We all hear about curated experiences, authenticity and personal touchpoints. What are some of the signature elements tying your properties together? Each property is individualized, other than service. We try to give the same service at a four-star resort as we do at a three-star resort. As far as theme or the physical aspects of the properties, there’s nothing really tying them together. Each one is independent.

How does The Impulsive Group stand out among its competitors? We have a very, very good culture—as far as our employees are concerned. When we’re hiring, we hire people who will fit into that culture. We hire based on personality. That personality spreads out to dealing with our clients, vendors, customers and everybody else. People really enjoy dealing with us in that respect. As far as consumers going to our properties, our main effort is really on servicing the client. We try to do that better than anybody else. I think that’s what brings us so much repeat business.

With the rise of alternative accommodations such as Airbnb, how are you staying competitive? Our properties run on different levels. I don’t think my high-end properties are really affected by Airbnb. I don’t think my corporate clients would go ahead and stay in someone else’s apartment or anything like that. As far as service, I think lower-level hotels are more affected by Airbnb than higher-level properties. I don’t think someone who is going to stay at the Plaza or my Sanctuary Hotel would go to an Airbnb.

You’re in New York and your hotels are here, too. Let’s talk about the hot topic in the news now: Governor Cuomo’s regulation of Airbnb in NY. Thoughts? I don’t think the fines are high enough. In Miami, the fines are $30,000. In New York, they’re going to be $7,500. I think industry-wise, whether it’s affecting me or not affecting me, it’s a good thing.

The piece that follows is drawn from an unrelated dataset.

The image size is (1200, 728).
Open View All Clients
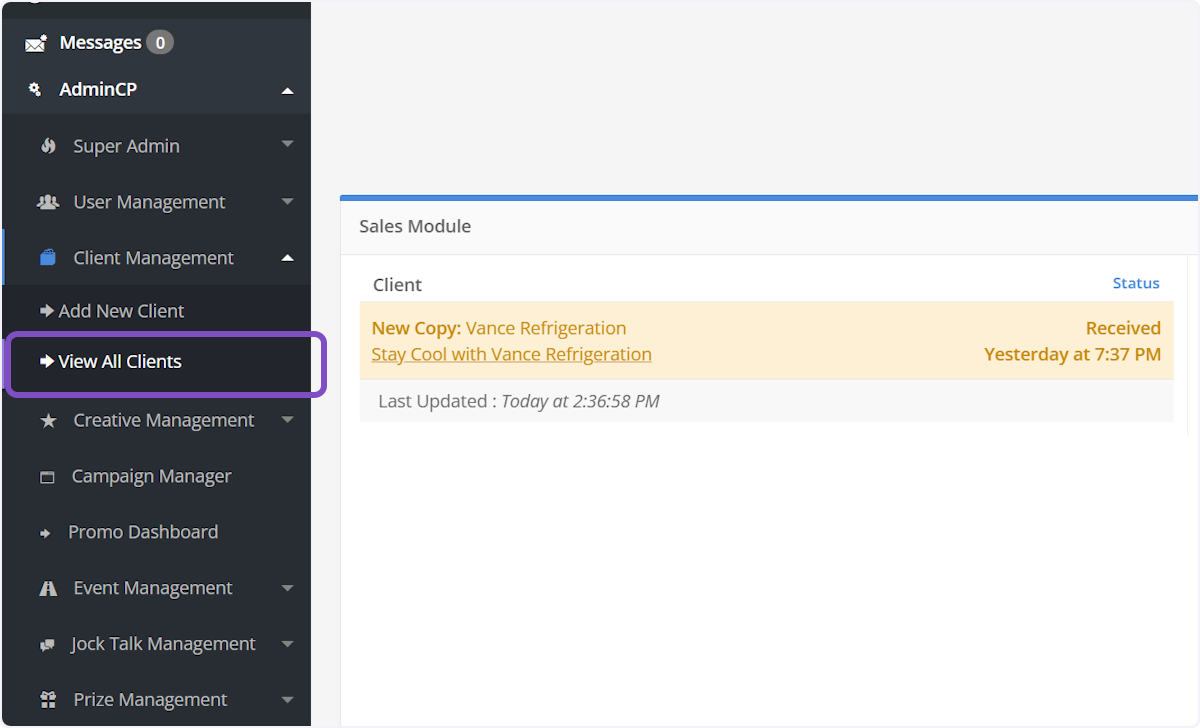[x=120, y=362]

The increasing role of OTAs has a direct impact on hotels. What are some initiatives you’ve taken to keep pace with the growth of online booking alternatives? I think that when you have a guest who does come in through an OTA, the thing is to try to have that guest come back directly to you. You can offer that guest a better deal if they deal with you directly because you’re not paying commission to the OTA. I think that when you have a guest who stays and enjoys the experience, you try to get that guest to come back directly.

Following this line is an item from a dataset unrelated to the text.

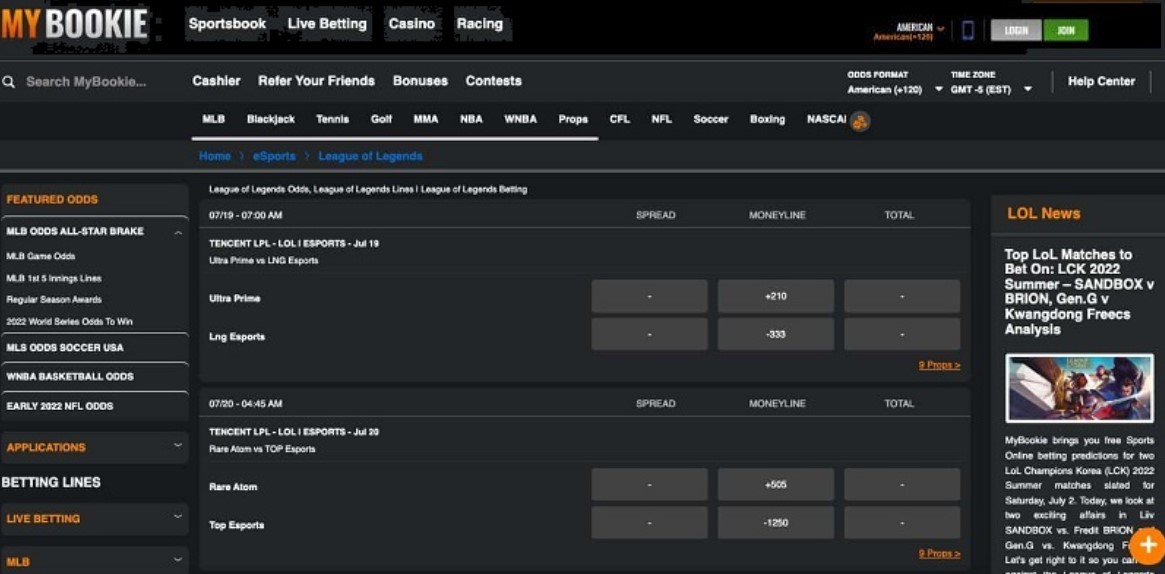Click the green Join button
This screenshot has width=1165, height=574.
click(x=1065, y=31)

You typically like to do a lot of conversions. What attracts you to this type of project? The time element. Doing something from the ground up takes a lot more time than going into an existing building and doing the renovations and building. Sometimes, people refer to me that immediate gratification is not quick enough for me, so it’s really going into the project and completing that project quicker.

Are we at a point where there’s too much supply in the NY market? What’s your take on current market conditions in NY? We’re overloaded with hotel rooms. Other people I know in the industry have decided to reconsider and go into residential rather than doing hotels in some of the locations. Same thing is happening in Miami. Miami has an oversaturation of a lot of hotels coming on the market. I guess it’s good for the consumer because the consumer gets a cheaper price, but I think it’s going to lack overall as far as service is concerned because you have a bigger overhead and you’re getting less money.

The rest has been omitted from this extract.